1. Limits. “I had a friend who, like me, wasn’t particularly interested in priests and their teachings, but rather in what he called ‘the sacred within me.’ When I asked him what he meant, he told me that the sacred were his limitations as a human being, ‘that there are things I could never do.’” This is how Theodor Kallifatides, first recipient of the Diari ARA International Prize, began his presentation last Saturday at the Cap Roig Encounter.
He hammered home the point: “The world is in crisis, a crisis that could become as great as the one I experienced as a child—a world war.” Faced with this reality, we must accept, more than ever, that not everything is possible. It is necessary to place the question of limits at the forefront, as the foundation of humanist thought: recognition and respect for the human condition. In other words, evil is what creates it. And it is in the face of evil that we must constitute ourselves as humanity. This evil is made up of acts of power and abuse that manifest at all levels, from the private—family, personal relationships—to the public: work, the economy, institutions.

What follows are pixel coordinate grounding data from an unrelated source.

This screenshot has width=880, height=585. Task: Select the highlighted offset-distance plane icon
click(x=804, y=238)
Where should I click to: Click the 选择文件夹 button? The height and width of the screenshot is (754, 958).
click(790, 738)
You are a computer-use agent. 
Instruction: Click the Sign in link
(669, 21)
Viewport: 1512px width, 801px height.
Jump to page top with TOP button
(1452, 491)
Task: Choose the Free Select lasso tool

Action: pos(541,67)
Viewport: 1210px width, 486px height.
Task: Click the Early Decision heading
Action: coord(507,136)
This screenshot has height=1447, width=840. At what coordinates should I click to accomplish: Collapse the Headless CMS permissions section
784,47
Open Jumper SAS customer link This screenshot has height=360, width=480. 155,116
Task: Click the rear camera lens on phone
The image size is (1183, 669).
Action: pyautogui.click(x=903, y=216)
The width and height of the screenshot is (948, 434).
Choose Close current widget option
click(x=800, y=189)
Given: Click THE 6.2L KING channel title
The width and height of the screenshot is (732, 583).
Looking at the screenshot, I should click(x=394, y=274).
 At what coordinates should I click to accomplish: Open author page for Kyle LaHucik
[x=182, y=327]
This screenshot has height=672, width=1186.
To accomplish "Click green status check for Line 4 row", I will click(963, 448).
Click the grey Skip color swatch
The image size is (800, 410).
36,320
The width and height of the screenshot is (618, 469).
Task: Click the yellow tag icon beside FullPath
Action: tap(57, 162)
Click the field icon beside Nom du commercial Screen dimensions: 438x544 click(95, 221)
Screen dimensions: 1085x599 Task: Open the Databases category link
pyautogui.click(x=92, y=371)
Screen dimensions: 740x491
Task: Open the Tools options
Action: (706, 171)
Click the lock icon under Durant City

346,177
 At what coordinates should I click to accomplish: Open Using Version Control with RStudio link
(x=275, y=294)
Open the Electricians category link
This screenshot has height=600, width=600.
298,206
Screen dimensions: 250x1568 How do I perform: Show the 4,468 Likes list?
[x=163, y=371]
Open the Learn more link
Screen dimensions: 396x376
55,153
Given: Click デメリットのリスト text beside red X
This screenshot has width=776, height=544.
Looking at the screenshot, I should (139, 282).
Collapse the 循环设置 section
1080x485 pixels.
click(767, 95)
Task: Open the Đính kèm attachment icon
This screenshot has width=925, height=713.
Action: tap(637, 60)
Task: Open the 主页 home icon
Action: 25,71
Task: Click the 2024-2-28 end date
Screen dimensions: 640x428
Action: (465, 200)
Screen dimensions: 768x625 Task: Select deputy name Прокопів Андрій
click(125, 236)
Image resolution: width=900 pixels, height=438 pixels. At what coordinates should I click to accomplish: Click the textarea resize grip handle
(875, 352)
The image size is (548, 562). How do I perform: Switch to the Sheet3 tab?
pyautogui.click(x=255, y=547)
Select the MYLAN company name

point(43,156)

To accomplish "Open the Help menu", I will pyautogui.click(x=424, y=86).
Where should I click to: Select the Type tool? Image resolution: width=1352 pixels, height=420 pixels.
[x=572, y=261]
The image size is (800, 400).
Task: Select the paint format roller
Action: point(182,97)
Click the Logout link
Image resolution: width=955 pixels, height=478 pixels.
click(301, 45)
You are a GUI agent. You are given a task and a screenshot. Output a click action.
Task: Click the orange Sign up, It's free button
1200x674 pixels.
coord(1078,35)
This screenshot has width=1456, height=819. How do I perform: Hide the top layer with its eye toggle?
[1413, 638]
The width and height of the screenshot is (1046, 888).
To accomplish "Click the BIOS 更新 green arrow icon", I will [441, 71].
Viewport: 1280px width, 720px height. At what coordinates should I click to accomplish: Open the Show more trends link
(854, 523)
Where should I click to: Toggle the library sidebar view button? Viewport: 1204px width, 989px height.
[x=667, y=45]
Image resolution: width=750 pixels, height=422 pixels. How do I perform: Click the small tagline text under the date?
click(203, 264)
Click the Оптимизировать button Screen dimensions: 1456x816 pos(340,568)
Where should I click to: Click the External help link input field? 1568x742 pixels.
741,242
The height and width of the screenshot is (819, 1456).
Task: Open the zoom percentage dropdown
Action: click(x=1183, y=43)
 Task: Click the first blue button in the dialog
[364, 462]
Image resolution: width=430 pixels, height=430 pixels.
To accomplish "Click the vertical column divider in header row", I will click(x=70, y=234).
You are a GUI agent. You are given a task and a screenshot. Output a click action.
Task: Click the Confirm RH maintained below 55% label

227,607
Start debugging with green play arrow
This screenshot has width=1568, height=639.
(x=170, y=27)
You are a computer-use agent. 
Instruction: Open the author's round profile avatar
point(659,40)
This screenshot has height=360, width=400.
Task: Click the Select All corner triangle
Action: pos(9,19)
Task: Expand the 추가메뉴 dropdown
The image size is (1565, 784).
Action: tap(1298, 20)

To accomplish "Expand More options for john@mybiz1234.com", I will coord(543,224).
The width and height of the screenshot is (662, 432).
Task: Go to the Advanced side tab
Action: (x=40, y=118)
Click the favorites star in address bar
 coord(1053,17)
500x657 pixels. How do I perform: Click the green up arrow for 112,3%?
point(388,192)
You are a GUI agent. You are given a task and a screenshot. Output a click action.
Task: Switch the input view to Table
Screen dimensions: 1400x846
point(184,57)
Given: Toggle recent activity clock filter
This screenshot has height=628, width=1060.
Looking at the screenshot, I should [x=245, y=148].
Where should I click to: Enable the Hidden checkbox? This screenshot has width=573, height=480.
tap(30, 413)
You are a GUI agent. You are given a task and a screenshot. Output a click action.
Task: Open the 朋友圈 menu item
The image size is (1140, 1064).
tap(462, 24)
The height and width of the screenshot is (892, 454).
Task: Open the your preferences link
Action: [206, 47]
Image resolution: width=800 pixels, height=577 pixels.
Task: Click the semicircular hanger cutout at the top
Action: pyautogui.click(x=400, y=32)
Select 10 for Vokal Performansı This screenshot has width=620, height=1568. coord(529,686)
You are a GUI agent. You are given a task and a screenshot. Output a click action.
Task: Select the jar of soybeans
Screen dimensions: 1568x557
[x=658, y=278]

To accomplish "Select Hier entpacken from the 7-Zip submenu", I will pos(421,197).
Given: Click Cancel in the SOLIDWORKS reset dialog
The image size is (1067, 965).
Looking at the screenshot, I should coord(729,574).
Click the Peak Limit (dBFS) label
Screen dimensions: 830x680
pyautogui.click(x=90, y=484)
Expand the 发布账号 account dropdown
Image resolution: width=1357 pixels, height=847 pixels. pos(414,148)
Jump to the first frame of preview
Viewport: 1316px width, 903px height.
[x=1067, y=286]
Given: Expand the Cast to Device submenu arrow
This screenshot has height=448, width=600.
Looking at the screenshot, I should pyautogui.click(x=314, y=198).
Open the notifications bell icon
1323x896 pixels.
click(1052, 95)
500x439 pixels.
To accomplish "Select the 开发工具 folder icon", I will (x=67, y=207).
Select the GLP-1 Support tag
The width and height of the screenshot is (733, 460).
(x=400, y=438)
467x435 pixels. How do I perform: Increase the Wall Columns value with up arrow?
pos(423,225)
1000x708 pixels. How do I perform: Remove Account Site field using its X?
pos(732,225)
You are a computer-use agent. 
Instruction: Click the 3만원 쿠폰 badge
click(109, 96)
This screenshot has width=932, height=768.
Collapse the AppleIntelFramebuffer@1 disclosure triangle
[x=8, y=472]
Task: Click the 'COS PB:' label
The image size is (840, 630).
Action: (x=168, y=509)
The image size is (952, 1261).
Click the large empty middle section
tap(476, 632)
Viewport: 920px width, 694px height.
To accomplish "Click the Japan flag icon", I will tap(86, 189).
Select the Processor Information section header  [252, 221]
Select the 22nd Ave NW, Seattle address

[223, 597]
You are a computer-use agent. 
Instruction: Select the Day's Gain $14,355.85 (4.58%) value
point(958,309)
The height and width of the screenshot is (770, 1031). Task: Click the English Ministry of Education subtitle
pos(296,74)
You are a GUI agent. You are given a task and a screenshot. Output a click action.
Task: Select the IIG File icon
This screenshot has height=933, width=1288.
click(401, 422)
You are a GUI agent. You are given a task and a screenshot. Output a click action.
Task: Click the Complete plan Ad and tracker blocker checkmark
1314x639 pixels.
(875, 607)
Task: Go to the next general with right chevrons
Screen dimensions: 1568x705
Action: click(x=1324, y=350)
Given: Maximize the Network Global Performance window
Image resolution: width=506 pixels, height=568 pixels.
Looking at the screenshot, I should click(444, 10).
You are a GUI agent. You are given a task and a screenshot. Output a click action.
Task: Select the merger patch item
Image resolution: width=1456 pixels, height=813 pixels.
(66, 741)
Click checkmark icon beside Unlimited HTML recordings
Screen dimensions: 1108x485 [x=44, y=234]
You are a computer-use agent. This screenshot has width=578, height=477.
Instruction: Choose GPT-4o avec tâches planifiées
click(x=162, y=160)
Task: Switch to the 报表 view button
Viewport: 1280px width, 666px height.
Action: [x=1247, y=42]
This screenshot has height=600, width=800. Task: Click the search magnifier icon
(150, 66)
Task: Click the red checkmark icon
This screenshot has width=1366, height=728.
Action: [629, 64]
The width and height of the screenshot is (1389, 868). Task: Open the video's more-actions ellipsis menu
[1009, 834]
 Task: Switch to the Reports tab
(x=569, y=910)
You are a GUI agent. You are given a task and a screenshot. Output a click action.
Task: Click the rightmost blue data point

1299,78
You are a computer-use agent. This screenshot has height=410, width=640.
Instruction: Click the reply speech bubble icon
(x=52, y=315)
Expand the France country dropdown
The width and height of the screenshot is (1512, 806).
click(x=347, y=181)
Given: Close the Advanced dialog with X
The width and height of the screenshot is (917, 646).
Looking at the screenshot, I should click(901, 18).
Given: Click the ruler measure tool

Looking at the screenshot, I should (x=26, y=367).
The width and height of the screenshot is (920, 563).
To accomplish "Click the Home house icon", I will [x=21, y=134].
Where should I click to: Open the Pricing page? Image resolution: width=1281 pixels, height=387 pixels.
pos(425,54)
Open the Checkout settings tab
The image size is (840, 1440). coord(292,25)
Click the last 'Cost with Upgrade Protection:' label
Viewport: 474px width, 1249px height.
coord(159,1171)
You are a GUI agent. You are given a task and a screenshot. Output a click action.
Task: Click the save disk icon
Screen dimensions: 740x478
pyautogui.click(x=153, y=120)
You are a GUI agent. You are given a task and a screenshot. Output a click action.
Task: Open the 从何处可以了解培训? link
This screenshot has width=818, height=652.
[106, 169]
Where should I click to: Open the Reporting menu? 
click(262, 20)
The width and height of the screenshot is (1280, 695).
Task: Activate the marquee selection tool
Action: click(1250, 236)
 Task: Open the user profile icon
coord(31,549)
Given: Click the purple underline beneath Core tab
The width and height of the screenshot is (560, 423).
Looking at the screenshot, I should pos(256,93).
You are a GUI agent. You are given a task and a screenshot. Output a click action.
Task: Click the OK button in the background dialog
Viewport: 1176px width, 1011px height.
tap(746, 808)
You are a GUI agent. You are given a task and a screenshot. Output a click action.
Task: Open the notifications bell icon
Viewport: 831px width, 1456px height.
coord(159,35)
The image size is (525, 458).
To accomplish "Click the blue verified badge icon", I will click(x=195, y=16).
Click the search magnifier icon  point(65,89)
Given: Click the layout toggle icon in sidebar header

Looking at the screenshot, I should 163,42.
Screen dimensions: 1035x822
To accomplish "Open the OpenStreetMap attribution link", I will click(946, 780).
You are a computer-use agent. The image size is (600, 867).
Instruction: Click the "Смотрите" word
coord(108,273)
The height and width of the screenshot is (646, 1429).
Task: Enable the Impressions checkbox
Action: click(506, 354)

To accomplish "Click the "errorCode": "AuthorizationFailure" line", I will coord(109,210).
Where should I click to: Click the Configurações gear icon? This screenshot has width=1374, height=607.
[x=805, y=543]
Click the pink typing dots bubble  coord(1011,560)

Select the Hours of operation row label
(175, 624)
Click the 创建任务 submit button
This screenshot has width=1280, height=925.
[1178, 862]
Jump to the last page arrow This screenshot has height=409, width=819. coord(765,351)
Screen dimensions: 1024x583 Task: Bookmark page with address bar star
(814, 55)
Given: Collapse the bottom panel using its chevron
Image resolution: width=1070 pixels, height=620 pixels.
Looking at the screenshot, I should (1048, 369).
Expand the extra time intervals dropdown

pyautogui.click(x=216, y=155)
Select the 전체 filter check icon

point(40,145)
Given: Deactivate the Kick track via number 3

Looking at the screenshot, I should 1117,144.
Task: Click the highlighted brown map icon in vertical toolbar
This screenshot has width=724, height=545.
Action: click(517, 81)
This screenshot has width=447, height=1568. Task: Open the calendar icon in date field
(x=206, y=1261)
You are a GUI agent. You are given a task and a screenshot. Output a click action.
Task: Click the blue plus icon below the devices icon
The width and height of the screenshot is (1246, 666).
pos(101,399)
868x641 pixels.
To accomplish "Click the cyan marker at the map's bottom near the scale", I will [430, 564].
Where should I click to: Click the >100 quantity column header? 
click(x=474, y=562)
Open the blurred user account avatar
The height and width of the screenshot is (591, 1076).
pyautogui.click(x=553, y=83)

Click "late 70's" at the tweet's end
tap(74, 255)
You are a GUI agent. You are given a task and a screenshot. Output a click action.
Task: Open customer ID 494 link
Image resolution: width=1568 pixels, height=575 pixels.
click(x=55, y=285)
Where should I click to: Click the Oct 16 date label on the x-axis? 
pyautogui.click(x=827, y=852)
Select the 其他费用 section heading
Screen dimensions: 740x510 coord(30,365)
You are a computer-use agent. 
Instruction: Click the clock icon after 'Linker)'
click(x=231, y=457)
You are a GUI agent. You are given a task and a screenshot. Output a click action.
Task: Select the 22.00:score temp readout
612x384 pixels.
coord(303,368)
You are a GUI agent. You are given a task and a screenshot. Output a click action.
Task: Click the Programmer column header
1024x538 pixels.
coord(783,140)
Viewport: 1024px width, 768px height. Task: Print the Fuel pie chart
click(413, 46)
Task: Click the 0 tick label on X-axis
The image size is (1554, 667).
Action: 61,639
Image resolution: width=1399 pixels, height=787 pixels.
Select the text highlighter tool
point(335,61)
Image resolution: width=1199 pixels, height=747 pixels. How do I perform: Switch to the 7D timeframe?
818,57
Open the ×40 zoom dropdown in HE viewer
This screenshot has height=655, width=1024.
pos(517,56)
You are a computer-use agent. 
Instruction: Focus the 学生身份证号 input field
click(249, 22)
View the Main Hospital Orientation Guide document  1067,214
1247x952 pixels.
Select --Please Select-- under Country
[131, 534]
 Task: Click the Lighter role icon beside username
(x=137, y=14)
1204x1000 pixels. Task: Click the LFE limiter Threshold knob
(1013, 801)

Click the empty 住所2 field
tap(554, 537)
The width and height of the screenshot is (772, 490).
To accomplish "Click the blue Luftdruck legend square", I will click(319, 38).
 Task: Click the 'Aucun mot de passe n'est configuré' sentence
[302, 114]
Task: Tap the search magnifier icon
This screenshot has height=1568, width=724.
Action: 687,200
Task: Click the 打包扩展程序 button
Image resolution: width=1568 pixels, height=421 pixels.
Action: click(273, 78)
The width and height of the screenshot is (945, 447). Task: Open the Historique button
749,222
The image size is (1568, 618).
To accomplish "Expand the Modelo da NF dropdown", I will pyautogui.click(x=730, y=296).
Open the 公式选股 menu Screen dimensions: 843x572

Kallifatides asked his friend for an example of what he could not do: "I would never be able to hit my mother, under any circumstances. The very idea makes me shudder. And I don't have to believe in gods or priests: that limit exists within me as clearly as those arms." He added: "I would never be able to kill a man. It is a sacred limit that I cannot cross. On the other hand, I would defend myself tooth and nail if someone attacked me or my family."
In nihilistic times, Kallifatides appeals to keeping respect for others alive, at a time when powers seem to have made the loss of the notion of limits their way of being in the world. Let's mention Trump, Musk, Putin, and company, but the list of abuses is endless in all spaces and institutions of public and private life. "Not everything is possible" is the principle for defining the limits, as well as the boundaries, of the dignity of the human condition.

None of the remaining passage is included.